Le Parlement européen a adopté par 601 voix pour, 69 contre et 26 abstentions, des amendements à la proposition de règlement du Parlement européen et du Conseil modifiant la directive 2003/87/CE en vue de maintenir l'actuelle restriction du champ d'application pour les activités aériennes et de préparer la mise en œuvre d’un mécanisme de marché mondial à partir de 2021.

La question a été renvoyée à la commission compétente pour négociations interinstutionnelles.
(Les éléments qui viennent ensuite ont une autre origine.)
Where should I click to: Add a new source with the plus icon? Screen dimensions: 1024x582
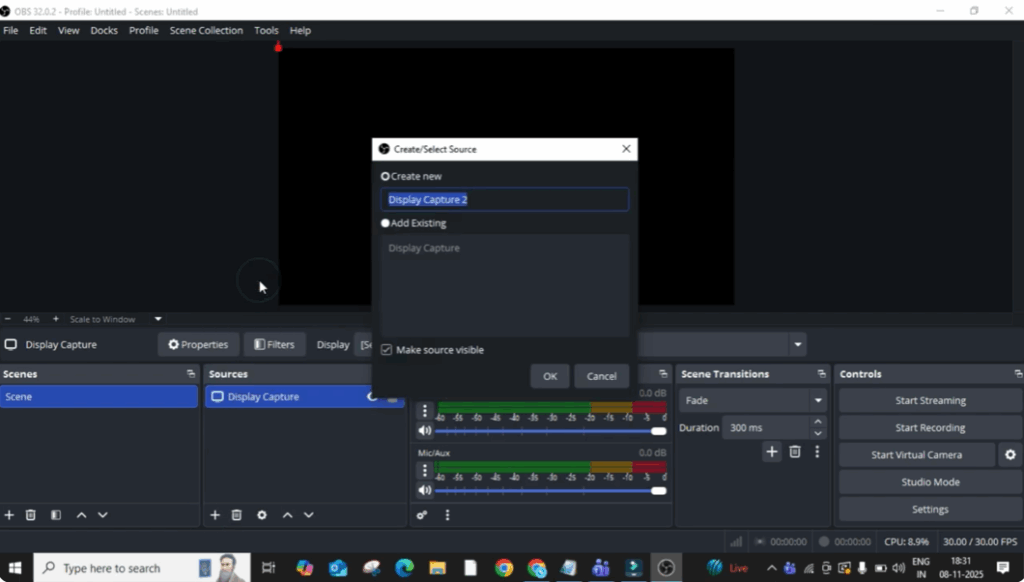point(215,515)
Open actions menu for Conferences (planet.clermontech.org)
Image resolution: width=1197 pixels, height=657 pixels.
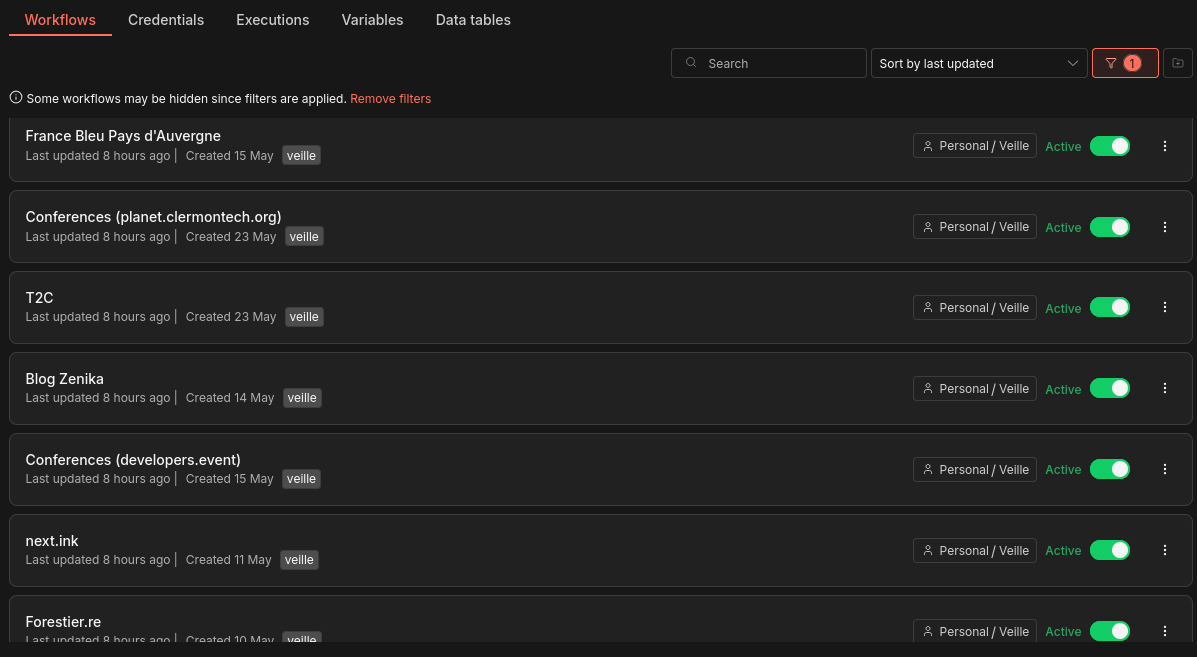point(1164,227)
Les principaux amendements adoptés en plénière portent sur les points suivants:

Quotas pour le secteur de l’aviation: le Parlement souhaite que la dérogation au système d’échange de quotas d’émission (SEQE) applicable aux vols intercontinenetaux en attendant la mise en œuvre d’une convention internationale sur l'application d’un mécanisme de marché mondial de l’Organisation de l’aviation civile internationale (OACI) ne soit valable que jusqu’au 31 décembre 2020

Les députés demandent que:

  • la quantité totale de quotas à allouer au secteur de l’aviation en 2021 soit inférieure de 10% à l’allocation moyenne pour la période comprise entre le 1er janvier 2014 et le 31 décembre 2016, de manière à ce que le plafond pour le secteur de l'aviation soit mieux aligné sur les autres secteurs relevant du SEQE de l'UE à l'horizon 2030;
  • pour les activités aériennes au départ et à destination d'aéroports situés dans des pays extérieurs à l’Espace économique européen (EEE), la quantité de quotas à allouer à partir de 2021 soit adaptée en tenant compte du futur mécanisme mondial de marché de l’OACI qui sera mis en place à compter de 2021 afin de compenser les émissions internationales du secteur de l’aviation au-delà des niveaux de 2020. 
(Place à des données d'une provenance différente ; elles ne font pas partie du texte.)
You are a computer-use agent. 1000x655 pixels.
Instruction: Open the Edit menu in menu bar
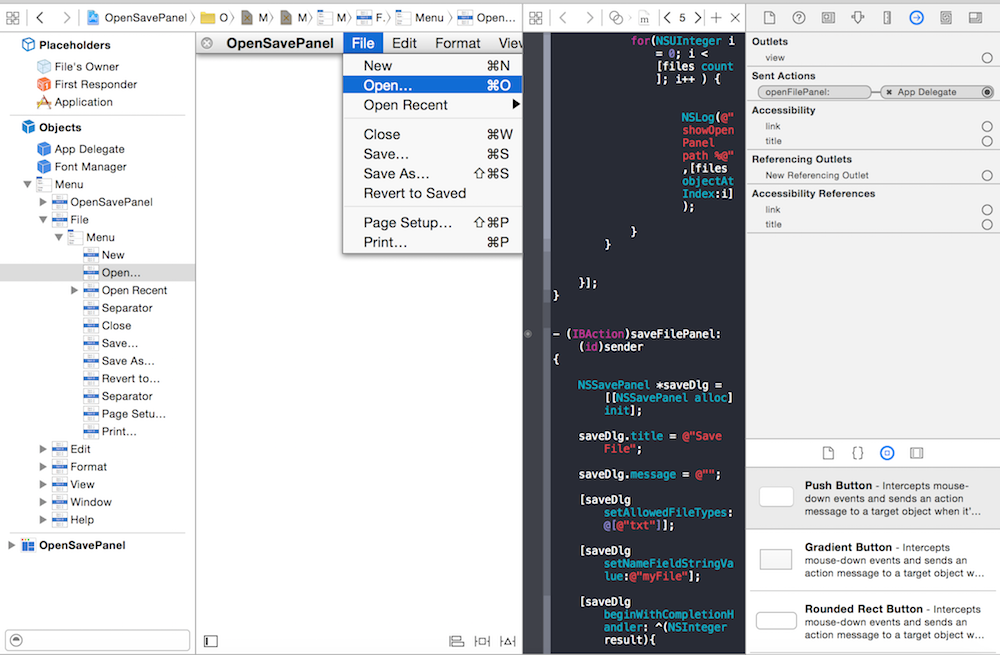pyautogui.click(x=404, y=43)
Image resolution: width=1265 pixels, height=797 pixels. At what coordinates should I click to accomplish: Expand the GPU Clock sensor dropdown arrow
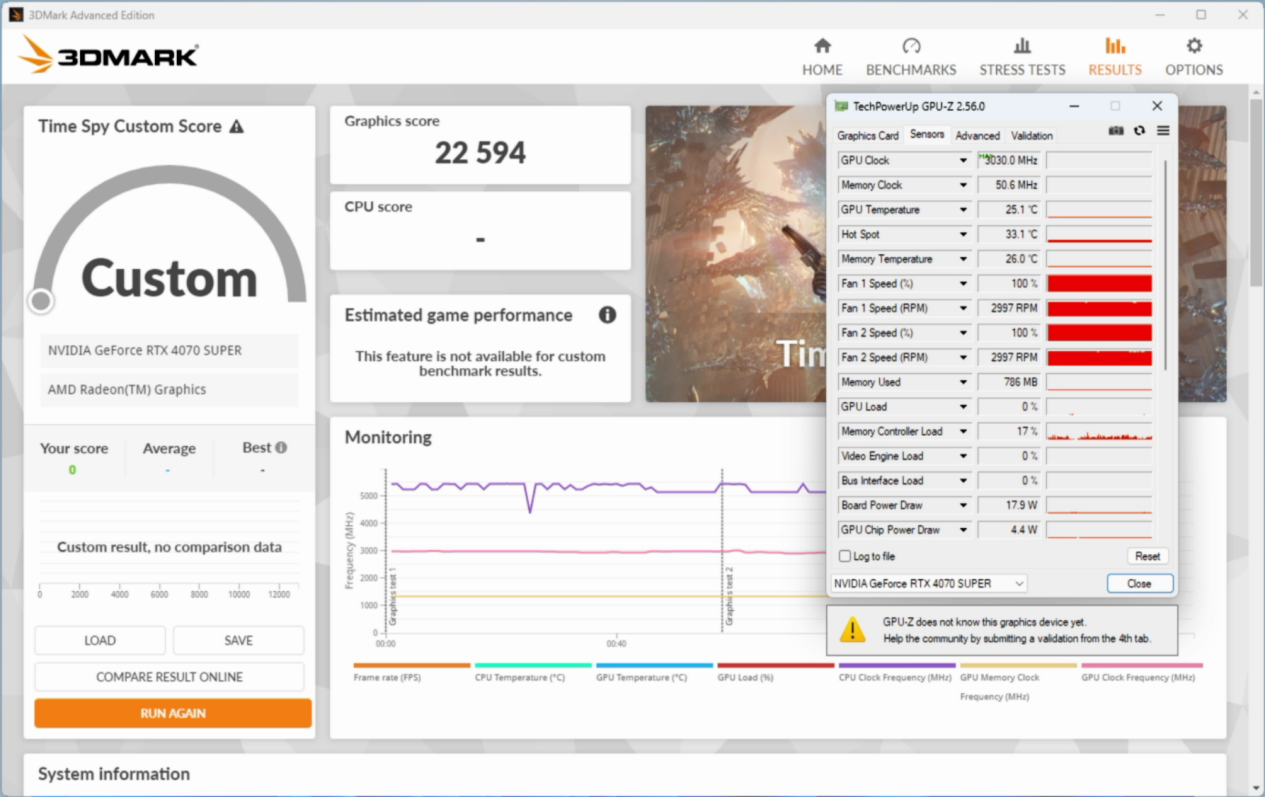(x=963, y=160)

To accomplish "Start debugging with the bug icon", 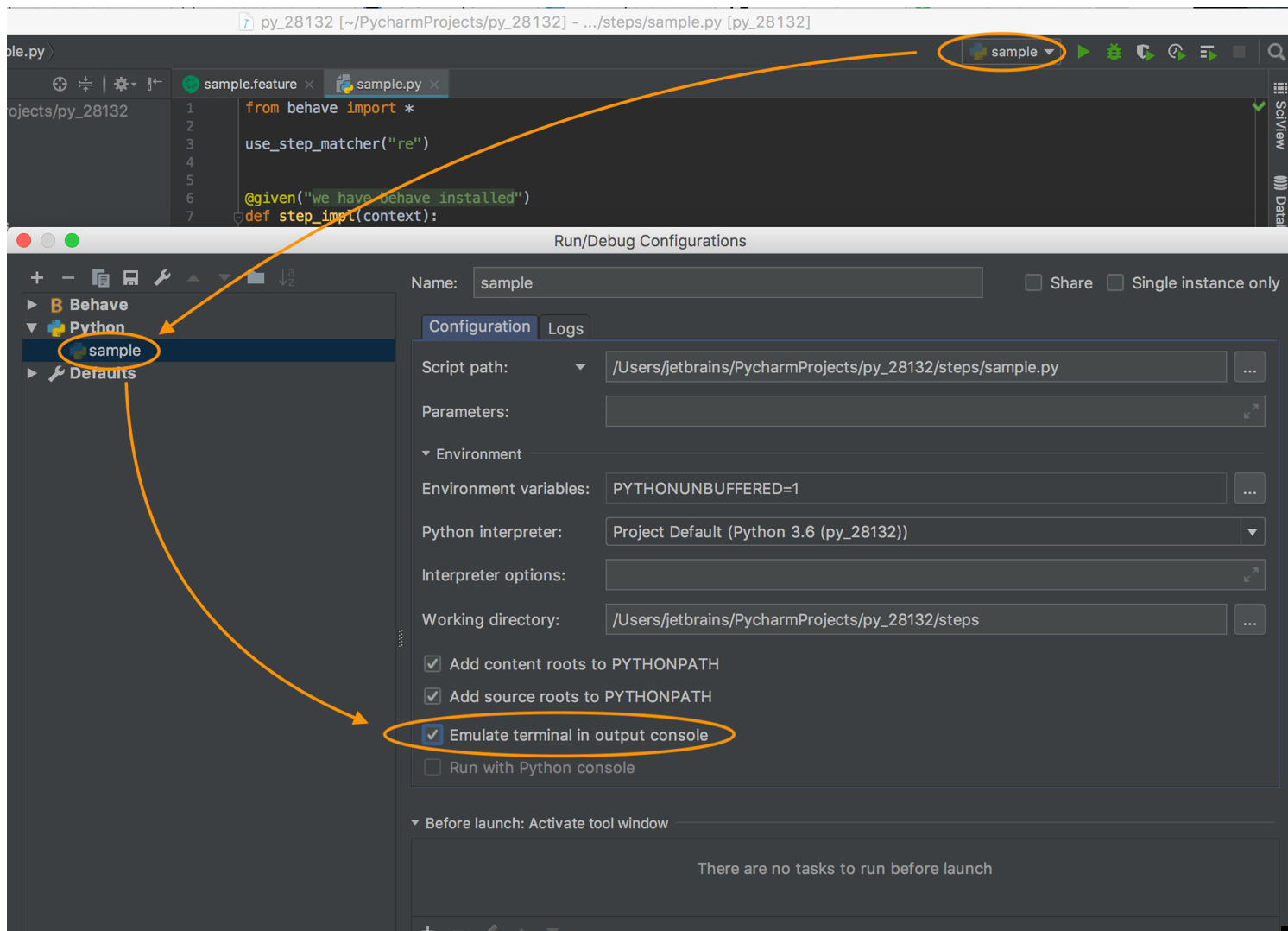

À compter du 1er janvier 2021, le nombre de quotas mis aux enchères devrait être de 50% (contre 15 % dans la proposition de la Commission). Toutes les recettes qui en découlent devraient être réservées à la lutte contre le changement climatique dans l’Union et dans les pays tiers, ainsi qu’au financement de projets communs visant à réduire les émissions de gaz à effet de serre du secteur de l’aviation (tels que SESAR et Clean Sky). Sur ce point, les députés ont suggéré d’accorder une attention particulière aux États membres ayant recours aux recettes pour cofinancer des programmes ou initiatives de recherche et d’innovation au titre du neuvième programme-cadre de recherche (FP9).
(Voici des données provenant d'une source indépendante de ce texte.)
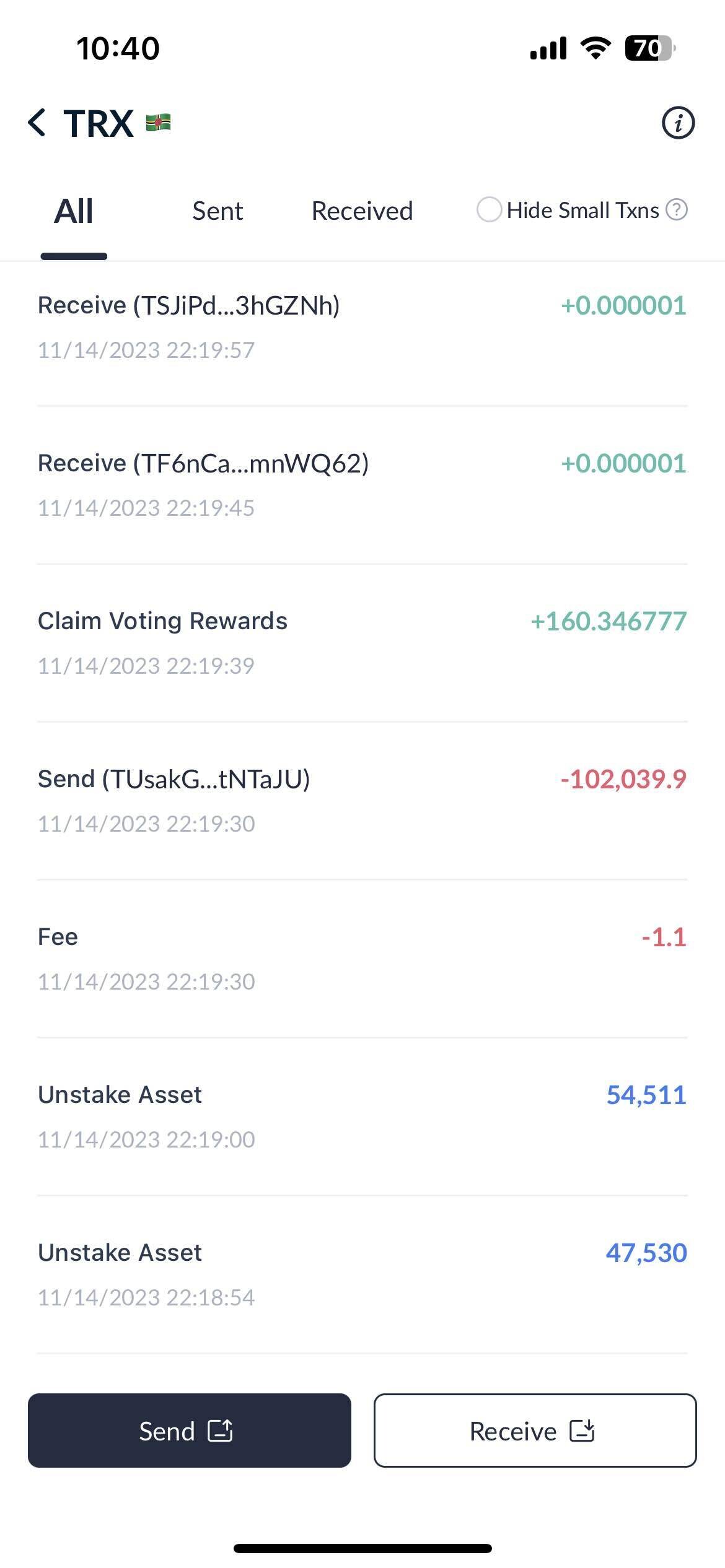View the Fee -1.1 transaction entry

pyautogui.click(x=362, y=959)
Rapports de la Commission sur la mise en œuvre du mécanisme de marché mondial de l'OACI: le Parlement a demandé que la Commission présente:

  • le 1er janvier 2019 au plus tard et régulièrement par la suite, un rapport sur les normes et les pratiques recommandées (SARP) pertinentes de l’OACI, les recommandations approuvées par le Conseil de l’OACI pour ce qui est du mécanisme de marché mondial ou les autres instruments juridiques de l’OACI;
  • le 1er  mars 2020 au plus tard, un rapport sur l’adéquation de ces instruments de l’OACI et sur les possibilités de les transposer dans le droit de l’Union. Ce rapport examinerait l’ambition du mécanisme de marché mondial, y compris son ambition quant aux objectifs de l’accord de Paris sur le changement climatique. Si nécessaire, la Commission pourrait proposer de modifier, de supprimer et de prolonger les dérogations, l’objectif étant de lever toute ambiguïté avant l’entrée en service du régime mondial de compensation et de réduction de carbone pour l’aviation internationale (CORSIA).

Le 1er janvier 2020 au plus tard, la Commission devrait présenter une analyse mise à jour des effets hors CO2 de l’aviation, assortie, le cas échéant, d’une proposition législative sur les meilleurs moyens d’y remédier. 

Transparence: les députés ont demandé que les États membres de l’OACI, les exploitants d’aéronefs et la société civile continuent d’être associés aux travaux de l’OACI visant à mettre en œuvre le mécanisme de marché mondial et que l’OACI informe toutes les parties prenantes des progrès réalisés et des décisions prises. À cette fin, ils ont suggéré de réviser les protocoles de non-divulgation d’informations pour les membres et observateurs du comité de la protection de l'environnement en aviation (CAEP) de l’OACI.